Cloning-capable engines (voxcpm, qwen, cosyvoice, f5tts) share a voice library: upload a reference clip once, use the resulting voice_id from any cloning engine. Preset-only engines (orpheus, kokoro, piper) ignore the store. The frontend voice picker auto-hides for preset-only engines based on each provider’s declared capabilities.

LLM providers (10)

Cloud: openai, anthropic, google, groq, azure-openai, cerebras, deepinfra, fireworks. Self-hosted: qwen (Ollama- compatible), cli-proxy (vendor CLIs as OpenAI-shaped proxies). Local Ollama is reached via the qwen or cli-proxy provider; the operator picks the specific model per flow.

Configuration tiers

Per-flow fields cover everything an org admin tunes: language, voice, endpointing, temperature, style. Engine-internal settings (model paths, GPU device, attention backend) are operator-only and stay out of the per-flow UI — the API will reject them on a per-flow call regardless of caller role.

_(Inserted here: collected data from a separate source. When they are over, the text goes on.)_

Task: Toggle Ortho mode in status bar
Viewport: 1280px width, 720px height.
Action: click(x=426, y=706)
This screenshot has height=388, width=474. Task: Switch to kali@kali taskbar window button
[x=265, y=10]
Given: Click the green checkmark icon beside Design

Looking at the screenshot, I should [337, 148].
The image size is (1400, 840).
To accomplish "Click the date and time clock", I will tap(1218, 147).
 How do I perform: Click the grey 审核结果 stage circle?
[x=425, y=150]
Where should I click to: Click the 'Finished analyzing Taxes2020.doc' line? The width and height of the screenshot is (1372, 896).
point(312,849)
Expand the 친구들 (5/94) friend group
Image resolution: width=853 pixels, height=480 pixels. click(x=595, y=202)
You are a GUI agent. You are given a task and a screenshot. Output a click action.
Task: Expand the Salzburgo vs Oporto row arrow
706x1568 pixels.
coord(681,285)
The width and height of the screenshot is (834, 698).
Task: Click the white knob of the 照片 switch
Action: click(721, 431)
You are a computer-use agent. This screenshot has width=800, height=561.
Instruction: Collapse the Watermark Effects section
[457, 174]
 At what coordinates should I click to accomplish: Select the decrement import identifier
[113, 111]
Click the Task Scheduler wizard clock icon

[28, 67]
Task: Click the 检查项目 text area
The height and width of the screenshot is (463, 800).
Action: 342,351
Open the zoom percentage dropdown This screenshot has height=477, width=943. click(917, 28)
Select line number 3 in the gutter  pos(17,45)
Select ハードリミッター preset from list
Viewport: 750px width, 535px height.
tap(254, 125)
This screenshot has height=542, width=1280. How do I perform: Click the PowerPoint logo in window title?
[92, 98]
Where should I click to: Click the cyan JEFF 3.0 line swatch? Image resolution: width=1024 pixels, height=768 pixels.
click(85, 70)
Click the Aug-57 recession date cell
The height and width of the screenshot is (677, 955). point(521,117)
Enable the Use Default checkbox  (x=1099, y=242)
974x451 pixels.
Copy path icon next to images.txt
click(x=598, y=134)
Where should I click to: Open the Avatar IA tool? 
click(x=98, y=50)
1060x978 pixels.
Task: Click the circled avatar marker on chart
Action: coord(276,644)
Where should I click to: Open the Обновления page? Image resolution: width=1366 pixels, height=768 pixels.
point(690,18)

Endpointing (self-hosted STT)

Self-hosted streaming STT engines emit a final transcript via server-side silence detection. Two per-flow knobs:
FieldDefaultRangePurpose
endpointingMs600100 – 5000silence after speech before emitting final
silenceThreshold0.0150 – 0.5RMS level below which audio counts as silence
Cloud STTs expose their own vendor equivalents (Deepgram: endpointingMs; Gladia: endpointing in seconds).

Secrets handling

AspectImplementation
StorageEncrypted at the database / volume layer (operator-configured)
In transitTLS to providers; M2M HTTPS to the agent worker
Frontend exposureRedacted in every API response
RotationSingle API call writes a new value

Fail-fast validation

At flow trigger every effective provider is validated against its required secrets. Missing keys raise HTTP 412 with a structured list of misconfigured providers — preventing opaque vendor 401s mid-call. Dashboard reads also receive a validation field so the UI can flag misconfigured providers without failing the request.